Philip Hammond, known as Spreadsheet Phil, is considered a safe pair of hands, but his record is questionable.

The myth of the dull: Boring politicians are no safer than exciting ones

By Eliot Wilson

People say that our politicians are getting greyer. Think of the Cabinet, if you can. Try to picture this group of two dozen men and woman. Try to imagine having a conversation with them, or a drink in the pub after work. Picture in your mind's eye their personality, their conversation, their likeability. What would it be like to have a pint with Matt Hancock?

It's not easy, is it? Spitting Image ended its scabrous and coruscating existence 22 years ago, and it's hard to imagine it working now. Who would recognise the puppets? How do you lampoon Greg Clark, or Rebecca Long-Bailey? Who are these people, and how did they get where they are?

It's the myth of the dull: if you are unimaginative, uninspiring and forgettable, so the logic goes, you must be reassuringly competent. You want steadiness and predictability from your accountant, your GP, and, it seems, your politicians. But, like all myths, it's just so much mist.

Like all myths, though, it's also powerful. Last month's Budget was delivered by a particularly dull politician, chancellor Philip Hammond. He has even made a virtue of it and seems to savour his nickname of 'Spreadsheet Phil'. The image is of someone who is sober, competent and reliable.

Four Cabinet posts in eight years, including two of the most senior, attest to his inexorable rise in the Conservative party. From time to time, when conversation turns to 'the succession', Hammond's name is quietly but persistently mentioned. He'll 'steady the ship', say greybeards, nodding wisely. Nothing to frighten the horses. All of this despite a complete absence of anything resembling a personality, and a political touch which even his friends would have to admit is some way short of deft. At one stage he blamed low UK productivity on disabled workers.

The myth of the dull is present in prime minister's appointments. It makes them very wary of promoting tall poppies, those with flair and charisma, because they are an implicit challenger. David Cameron had no rivals in the coalition because the only truly front-rank politician, George Osborne, was bound so tightly to him that a challenge was inconceivable.

Theresa May has had to deal with Boris Johnson, described by comedian Frankie Boyle as "like Oswald Mosley's soul trapped in a Furby", so he was shunted off to the dignified distance of a much-reduced Foreign Office until the Chequers deal forced him out of office and on to the back benches once more.

Even Tony Blair, a man who displayed little love for the Labour party, was careful to manage its human resources: his senior ministers were improbable, like John Prescott, or unloveable, like Charles Clarke, or reliable drones, like Margaret Beckett. No threats there.

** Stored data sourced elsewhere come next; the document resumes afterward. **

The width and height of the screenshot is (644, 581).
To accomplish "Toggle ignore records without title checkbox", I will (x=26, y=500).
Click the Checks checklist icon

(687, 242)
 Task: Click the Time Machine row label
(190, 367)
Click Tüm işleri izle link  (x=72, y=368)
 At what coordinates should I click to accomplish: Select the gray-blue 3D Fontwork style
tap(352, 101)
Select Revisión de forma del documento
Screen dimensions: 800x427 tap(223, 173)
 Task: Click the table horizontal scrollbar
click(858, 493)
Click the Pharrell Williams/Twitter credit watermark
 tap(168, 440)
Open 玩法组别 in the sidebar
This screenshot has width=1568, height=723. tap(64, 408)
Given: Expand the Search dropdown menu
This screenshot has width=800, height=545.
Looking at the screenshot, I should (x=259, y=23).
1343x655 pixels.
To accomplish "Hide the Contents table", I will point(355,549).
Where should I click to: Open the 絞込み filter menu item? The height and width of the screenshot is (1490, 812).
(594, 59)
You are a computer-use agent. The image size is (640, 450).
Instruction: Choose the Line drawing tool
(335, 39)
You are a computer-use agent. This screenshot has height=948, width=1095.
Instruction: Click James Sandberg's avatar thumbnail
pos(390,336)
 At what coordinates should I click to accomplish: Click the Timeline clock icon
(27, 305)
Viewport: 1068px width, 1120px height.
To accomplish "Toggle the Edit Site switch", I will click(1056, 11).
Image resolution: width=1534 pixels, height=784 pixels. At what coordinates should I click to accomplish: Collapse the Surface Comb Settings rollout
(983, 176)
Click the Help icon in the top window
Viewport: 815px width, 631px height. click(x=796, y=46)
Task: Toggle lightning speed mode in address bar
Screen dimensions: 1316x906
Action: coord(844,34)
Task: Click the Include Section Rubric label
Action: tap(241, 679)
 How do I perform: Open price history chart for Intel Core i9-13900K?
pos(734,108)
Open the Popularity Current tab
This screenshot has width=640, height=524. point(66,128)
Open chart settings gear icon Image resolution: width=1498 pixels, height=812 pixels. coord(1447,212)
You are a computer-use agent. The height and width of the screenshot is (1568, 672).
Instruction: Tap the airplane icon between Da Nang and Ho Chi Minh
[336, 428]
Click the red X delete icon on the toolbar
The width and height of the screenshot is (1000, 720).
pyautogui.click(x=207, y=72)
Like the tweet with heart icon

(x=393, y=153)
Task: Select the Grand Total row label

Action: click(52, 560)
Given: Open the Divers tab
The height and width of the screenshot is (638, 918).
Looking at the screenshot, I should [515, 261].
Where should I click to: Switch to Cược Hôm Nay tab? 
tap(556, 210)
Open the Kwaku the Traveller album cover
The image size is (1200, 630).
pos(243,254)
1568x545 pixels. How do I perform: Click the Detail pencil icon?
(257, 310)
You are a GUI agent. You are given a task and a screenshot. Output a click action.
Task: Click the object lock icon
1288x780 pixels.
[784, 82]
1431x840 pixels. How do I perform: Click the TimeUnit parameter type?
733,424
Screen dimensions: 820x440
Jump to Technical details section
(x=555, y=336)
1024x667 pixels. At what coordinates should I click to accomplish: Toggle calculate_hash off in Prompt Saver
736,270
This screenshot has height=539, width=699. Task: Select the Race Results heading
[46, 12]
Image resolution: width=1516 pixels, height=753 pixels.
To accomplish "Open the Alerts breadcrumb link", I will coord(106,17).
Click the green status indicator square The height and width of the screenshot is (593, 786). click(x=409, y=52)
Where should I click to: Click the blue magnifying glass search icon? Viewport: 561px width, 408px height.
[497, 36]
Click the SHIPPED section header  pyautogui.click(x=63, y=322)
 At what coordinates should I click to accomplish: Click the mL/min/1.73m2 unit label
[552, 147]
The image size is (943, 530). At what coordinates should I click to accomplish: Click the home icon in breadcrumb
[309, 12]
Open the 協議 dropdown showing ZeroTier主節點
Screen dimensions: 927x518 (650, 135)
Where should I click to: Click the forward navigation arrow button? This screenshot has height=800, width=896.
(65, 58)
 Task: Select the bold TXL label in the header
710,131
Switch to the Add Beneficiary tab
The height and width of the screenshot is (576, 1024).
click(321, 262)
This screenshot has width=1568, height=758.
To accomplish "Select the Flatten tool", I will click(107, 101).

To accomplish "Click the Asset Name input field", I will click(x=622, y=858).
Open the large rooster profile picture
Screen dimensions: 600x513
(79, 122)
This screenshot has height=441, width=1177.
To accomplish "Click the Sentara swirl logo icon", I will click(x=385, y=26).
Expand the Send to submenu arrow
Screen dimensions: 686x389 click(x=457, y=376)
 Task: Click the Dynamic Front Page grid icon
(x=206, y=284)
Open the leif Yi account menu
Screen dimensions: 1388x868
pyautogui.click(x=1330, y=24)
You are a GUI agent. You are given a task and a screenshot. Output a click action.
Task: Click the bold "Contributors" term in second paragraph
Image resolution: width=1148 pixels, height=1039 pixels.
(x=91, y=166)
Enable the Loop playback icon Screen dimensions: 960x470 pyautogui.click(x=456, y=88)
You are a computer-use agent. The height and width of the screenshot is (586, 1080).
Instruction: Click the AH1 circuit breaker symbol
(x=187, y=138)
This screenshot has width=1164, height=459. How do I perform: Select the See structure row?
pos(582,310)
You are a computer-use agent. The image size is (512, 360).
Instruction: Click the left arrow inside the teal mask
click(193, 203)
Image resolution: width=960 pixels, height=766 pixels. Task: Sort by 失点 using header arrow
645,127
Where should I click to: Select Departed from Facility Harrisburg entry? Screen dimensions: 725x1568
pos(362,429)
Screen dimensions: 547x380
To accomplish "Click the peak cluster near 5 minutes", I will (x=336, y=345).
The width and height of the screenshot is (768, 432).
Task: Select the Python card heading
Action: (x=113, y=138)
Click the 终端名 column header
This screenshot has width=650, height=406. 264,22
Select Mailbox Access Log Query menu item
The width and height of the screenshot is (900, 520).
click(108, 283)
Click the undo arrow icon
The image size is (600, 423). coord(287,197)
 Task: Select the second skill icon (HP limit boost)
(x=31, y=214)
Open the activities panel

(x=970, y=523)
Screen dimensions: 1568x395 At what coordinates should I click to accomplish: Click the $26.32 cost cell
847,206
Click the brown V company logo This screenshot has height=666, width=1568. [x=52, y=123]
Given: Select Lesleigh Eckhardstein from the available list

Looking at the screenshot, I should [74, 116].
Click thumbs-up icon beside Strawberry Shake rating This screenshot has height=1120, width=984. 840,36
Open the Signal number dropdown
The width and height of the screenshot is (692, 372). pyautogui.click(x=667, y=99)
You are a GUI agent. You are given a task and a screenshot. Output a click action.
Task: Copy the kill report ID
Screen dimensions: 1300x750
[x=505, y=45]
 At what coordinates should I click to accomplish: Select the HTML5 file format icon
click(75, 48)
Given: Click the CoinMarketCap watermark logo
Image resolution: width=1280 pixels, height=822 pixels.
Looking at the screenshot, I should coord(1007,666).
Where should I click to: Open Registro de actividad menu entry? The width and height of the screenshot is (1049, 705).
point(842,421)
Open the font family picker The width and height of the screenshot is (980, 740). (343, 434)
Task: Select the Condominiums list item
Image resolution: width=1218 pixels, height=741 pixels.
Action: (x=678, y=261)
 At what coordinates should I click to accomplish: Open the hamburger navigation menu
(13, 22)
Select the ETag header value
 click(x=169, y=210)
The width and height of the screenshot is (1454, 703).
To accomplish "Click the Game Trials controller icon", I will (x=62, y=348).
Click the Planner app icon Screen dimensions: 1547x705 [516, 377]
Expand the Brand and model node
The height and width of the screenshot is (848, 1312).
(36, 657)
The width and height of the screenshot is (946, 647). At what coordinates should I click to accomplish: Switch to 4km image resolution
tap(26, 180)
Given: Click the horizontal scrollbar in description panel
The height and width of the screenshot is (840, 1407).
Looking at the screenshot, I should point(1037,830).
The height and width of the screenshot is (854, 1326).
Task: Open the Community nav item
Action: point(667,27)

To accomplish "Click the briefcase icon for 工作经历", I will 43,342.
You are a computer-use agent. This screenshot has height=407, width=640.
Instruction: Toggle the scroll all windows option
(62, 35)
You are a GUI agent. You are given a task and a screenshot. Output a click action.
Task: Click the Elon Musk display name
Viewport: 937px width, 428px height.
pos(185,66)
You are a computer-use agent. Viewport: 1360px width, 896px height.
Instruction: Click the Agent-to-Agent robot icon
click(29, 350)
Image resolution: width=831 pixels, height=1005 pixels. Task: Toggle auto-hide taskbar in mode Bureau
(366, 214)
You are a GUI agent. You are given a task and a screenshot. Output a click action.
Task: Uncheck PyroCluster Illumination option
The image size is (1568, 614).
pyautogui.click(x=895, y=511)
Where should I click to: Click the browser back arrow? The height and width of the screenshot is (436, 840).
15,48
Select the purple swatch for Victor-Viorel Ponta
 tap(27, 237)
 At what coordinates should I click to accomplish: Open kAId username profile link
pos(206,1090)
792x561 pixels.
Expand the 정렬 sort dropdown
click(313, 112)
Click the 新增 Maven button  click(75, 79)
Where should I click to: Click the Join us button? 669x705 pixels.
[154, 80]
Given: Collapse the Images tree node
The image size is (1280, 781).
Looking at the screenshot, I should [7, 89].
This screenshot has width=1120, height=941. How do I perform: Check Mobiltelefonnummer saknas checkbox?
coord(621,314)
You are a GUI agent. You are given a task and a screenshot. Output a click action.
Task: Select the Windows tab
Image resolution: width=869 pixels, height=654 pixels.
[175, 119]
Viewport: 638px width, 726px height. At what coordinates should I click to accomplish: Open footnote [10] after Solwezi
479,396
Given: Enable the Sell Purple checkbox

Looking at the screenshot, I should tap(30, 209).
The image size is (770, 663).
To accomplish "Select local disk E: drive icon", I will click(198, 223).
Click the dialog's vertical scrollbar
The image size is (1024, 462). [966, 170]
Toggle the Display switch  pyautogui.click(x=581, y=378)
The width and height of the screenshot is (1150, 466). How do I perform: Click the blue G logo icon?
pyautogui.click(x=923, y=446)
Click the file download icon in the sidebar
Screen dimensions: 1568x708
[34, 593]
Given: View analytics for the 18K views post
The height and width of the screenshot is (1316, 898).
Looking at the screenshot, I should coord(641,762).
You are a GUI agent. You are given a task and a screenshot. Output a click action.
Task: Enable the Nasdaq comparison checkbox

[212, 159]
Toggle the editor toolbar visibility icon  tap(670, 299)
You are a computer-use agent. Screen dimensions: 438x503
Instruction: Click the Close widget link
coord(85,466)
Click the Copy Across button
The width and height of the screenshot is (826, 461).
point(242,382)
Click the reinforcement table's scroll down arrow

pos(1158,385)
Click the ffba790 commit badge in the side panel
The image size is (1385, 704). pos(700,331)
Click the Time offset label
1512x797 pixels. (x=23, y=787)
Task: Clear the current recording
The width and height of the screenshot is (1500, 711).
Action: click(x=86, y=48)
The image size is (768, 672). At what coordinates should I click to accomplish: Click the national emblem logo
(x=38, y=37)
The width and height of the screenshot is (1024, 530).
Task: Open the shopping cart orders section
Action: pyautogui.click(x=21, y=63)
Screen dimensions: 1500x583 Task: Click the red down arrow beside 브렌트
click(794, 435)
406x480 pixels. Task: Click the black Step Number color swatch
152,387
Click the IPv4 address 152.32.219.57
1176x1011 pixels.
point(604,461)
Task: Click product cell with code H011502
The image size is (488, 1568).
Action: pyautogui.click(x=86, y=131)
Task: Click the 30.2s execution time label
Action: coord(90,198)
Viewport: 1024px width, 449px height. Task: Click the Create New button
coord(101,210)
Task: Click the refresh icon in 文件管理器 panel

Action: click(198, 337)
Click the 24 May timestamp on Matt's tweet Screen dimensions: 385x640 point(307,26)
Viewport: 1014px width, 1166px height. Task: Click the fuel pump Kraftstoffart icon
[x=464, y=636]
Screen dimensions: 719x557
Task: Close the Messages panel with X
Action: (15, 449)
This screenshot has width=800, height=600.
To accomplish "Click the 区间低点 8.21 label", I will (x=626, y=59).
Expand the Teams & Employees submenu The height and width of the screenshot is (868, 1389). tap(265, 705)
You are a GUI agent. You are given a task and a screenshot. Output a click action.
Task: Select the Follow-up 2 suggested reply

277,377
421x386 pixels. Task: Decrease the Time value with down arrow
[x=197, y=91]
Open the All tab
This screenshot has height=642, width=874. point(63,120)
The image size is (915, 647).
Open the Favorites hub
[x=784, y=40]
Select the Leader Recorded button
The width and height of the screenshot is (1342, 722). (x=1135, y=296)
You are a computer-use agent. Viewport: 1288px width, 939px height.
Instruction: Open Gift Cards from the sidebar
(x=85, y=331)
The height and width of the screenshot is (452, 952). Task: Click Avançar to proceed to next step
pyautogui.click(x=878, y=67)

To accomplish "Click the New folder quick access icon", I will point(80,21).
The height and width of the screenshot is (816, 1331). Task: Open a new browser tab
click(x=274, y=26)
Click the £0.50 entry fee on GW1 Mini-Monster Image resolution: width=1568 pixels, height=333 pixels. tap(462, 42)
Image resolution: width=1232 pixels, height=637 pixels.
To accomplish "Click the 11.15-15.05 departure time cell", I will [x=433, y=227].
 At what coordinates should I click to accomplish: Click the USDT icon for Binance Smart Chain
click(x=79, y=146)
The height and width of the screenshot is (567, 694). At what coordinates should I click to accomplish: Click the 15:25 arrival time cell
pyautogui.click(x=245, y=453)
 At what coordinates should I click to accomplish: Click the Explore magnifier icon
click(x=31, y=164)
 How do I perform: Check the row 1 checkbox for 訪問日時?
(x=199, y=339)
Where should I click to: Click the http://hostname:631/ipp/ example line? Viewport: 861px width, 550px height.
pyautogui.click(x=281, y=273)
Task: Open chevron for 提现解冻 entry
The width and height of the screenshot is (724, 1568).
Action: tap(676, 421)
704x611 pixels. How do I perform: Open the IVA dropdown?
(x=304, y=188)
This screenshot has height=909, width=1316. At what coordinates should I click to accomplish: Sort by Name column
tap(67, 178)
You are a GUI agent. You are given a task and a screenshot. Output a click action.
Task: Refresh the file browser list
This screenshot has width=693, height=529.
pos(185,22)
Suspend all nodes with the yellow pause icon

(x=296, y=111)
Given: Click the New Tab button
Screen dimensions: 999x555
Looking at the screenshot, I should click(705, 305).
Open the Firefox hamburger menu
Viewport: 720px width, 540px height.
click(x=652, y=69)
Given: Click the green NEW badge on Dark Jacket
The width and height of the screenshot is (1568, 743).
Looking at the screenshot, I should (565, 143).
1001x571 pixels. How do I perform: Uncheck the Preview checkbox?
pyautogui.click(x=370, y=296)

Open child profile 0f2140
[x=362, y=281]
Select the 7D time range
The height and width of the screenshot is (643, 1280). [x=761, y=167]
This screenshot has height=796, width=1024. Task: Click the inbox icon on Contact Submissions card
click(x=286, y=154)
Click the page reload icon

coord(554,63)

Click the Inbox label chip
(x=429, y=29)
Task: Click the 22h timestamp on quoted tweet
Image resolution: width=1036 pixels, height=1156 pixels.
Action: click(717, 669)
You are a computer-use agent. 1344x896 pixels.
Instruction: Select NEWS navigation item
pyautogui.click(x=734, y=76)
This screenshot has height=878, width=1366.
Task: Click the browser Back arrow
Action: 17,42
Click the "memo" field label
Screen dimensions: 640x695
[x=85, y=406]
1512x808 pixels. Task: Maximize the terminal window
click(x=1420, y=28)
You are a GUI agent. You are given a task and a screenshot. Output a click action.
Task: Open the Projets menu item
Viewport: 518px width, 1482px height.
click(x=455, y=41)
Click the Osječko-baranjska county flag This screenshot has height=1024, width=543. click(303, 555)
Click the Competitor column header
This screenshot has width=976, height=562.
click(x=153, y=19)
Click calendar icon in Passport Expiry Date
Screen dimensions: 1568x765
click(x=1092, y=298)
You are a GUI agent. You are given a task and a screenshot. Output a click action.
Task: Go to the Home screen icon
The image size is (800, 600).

The last prime minister who really took the risk of handling a colleague more dynamic than himself was John Major, who promoted first Ken Clarke and then Michael Heseltine to the highest ranks of government, Clarke as a notably successful chancellor and Heseltine deputy PM. Each was probably more popular in the country, and certainly more colourful, than the boss. Each could reasonably have aspired to No.10 himself. But both were in a government of grey, supposedly competent men: Brian Mawhinney, Roger Freeman, David Hunt. All of them now lost to the Elysian fields of the House of Lords.

This matters for two reasons. The first is that dull politicians are overrated. The current prime minister is a shining example, if dullness can be said to shine. A woman who made a virtue of mere survival as home secretary and was crowned leader without challenge has been cruelly exposed by the requirements of the premiership. If a satirist were trying to construct a machine politician with no flair, he could hardly do better than the incumbent. She held a number of worthy portfolios in opposition – education, transport, culture – and never caused a stir in any of them.

The second is that by rewarding drabness, we overlook real imagination, insight or brilliance. Look at Rory Stewart. Outrageously accomplished and talented when he reached the Commons at the age of 37, having served in the Black Watch, tutored the Prince of Wales’s sons, been a Foreign Office diplomat on two continents, run swathes of post-invasion Iraq, and walked 6,000 miles across central Asia. Four years later, he was briefly chair of the defence committee.

Now? He is stuck in the middle ranks of government, in charge of prison policy at the MoJ, and hostage to a perhaps-rash promise to resign if levels of drugs and violence are not brought down in key institutions within a year. Not even a junior Cabinet post has yet come his way, while the steady-hands – the just-about-managing of political talent – occupy senior offices of state.

At some point we're going to need a less superficial and politically self-interested assessment of talent. If this absolute dearth of quality politicians teaches us anything, it's that we must rethink our assessments of what makes a good one.

Eliot Wilson was a clerk in the House of Commons for more than ten years. He now writes and commentates on politics and public affairs.